Chega a fatídica hora: descer até o escritório.

Não, não se dá a largada simplesmente. Requer preparação. É uma maratona. Preciso me concentrar. São quase 30 metros.

Tem dia, logro hibernar antes de largar e venço a competição sonâmbulo. Nem sempre me é dada esta dádiva. Não mantenho boas relações com deus.

E, quando logro sonambular, vupt! já estou diante do monitor ao recobrar a consciência. Obrigado, deus! Deus lhe pague.

Mas de que me adianta ter atravessado o Rubicão literalmente num fechar e abrir de olhos, se agora tenho de aguardar o Windows inicializar? Bill, tende piedade de mim.

Aperto o maldito botãozinho que já está quase quebrado de tanta raiva com que aperto o maldito botãozinho. Por que os americanos não inventam um Nescawindows instantâneo?

Enquanto a luzinha não bruxuleia na tela, acendo um Marlboro, que se consome em 3 ou 4 sôfregas, impacientes, fulminantes baforadas. Fuço em minha Estante para Emergências, que mantenho ao lado do computador, apanho O jogador, o da vez. No desespero da manhã paralisada, só Dostô pra me acalmar. Leio umas 3 páginas e o hinozinho do Windows anuncia que o fantástico mundo cibernético está enfim ao alcance do meu mouse. Precisava quase 2 minutos pra isso?

Acho que finalmente estou chegando. Só falta executar o Opera, digitar o endereço do blog, entrar com o email e o password (não posso deixar meus dados sigilosos na memória do programa. Tá cheio de bisbilhoteiro por aí.)
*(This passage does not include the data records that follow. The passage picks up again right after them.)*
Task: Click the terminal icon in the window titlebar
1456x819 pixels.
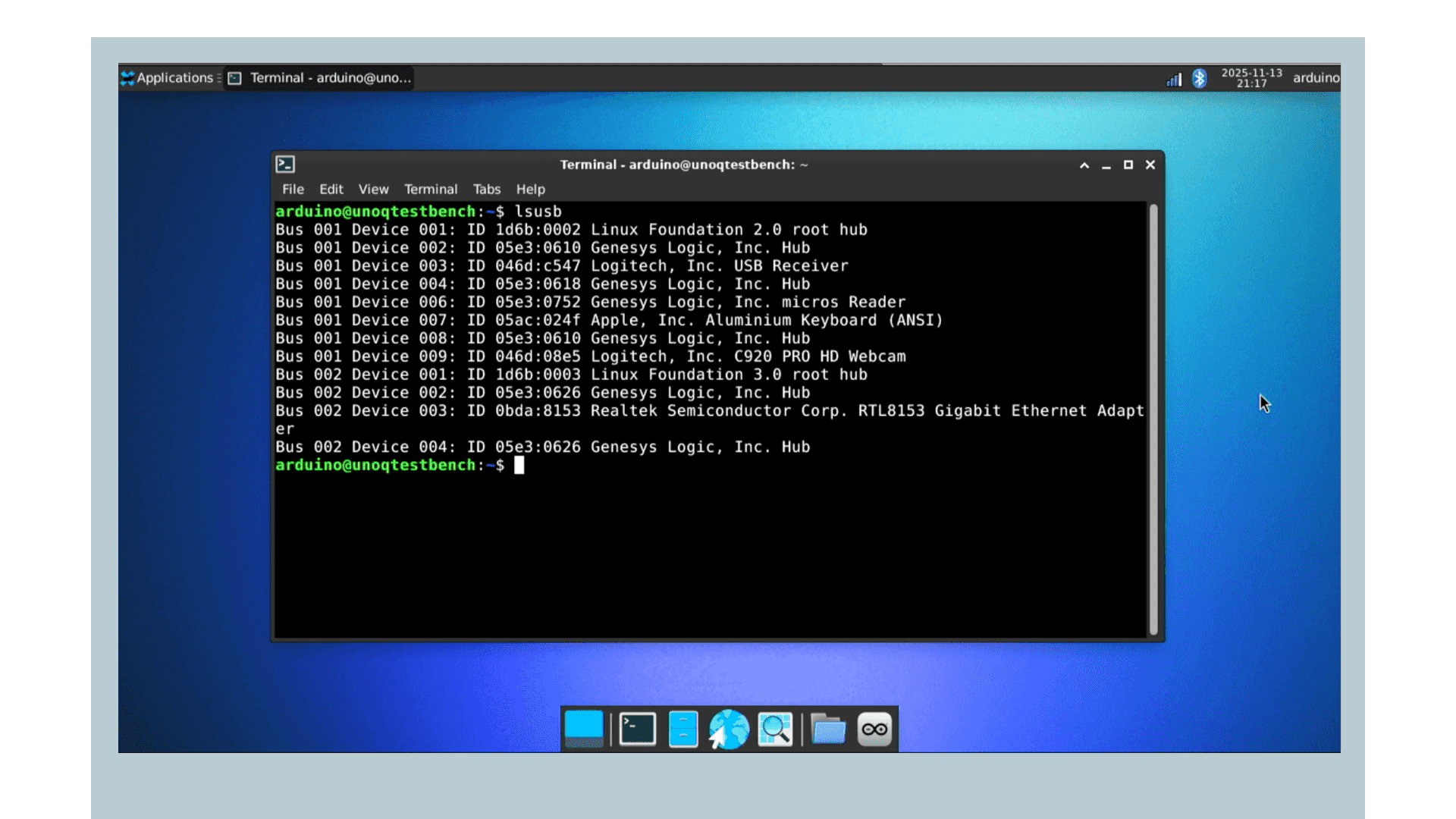Action: (284, 164)
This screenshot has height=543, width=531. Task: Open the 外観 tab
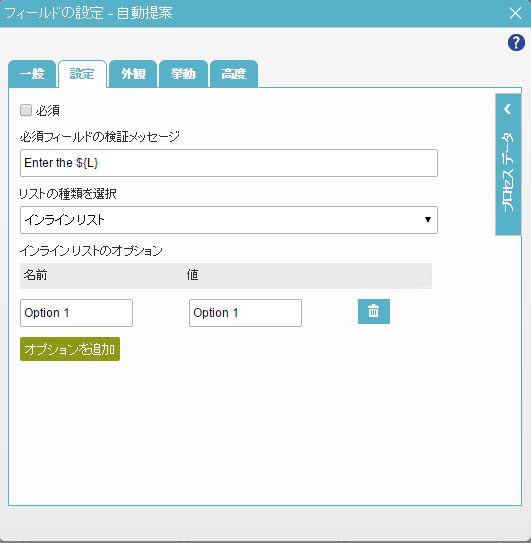(133, 74)
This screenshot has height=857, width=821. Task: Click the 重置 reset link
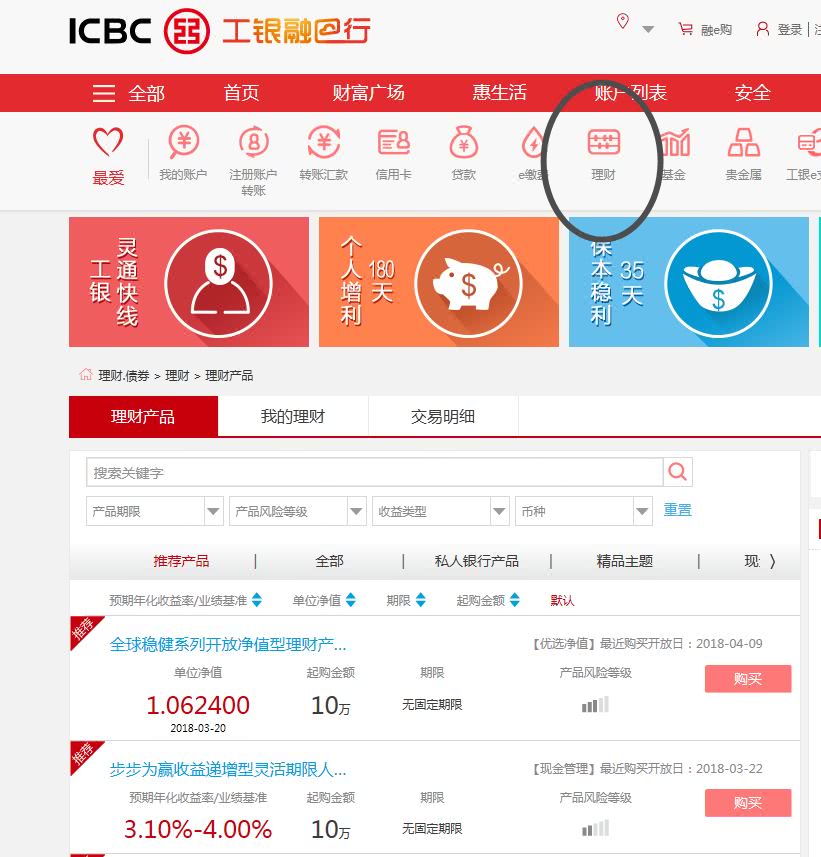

Eis que a tela amarronzada se descortina diante dos meus fatigados olhos. Eis aqui minha carinha barbuda. Olha, até que sou bem apanhado.

Corro pra ver se tem comentário.

Ontem à noite eram 57 comentários. Agora são 56. Apagaram um. Por que essa gente é tão indecisa?

Não! Me enganei. São 58. Uma alma caridosa deixou um comentário. Deus lhe pague, meu bom samaritano.

Clico no ícone. Anda logo, seu Opera molenga.

Não precisa ser simpático. Ou autêntico. Tudo que peço é, só não diga que não sei escrever.

E não precisa mais de dez linhas. Umas quatro bastam. Ou duas. Ou mesmo uma. Sei que hoje em dia estão todos apressados. Não quero abusar da paciência dos navegantes.

Abro. É apenas um smiley.

Meus dedos se crispam, apertando o Dostô como se fora um crucifixo. Nessas horas, lamento não ser crente. Até ontem à noite, me achava um agnóstico.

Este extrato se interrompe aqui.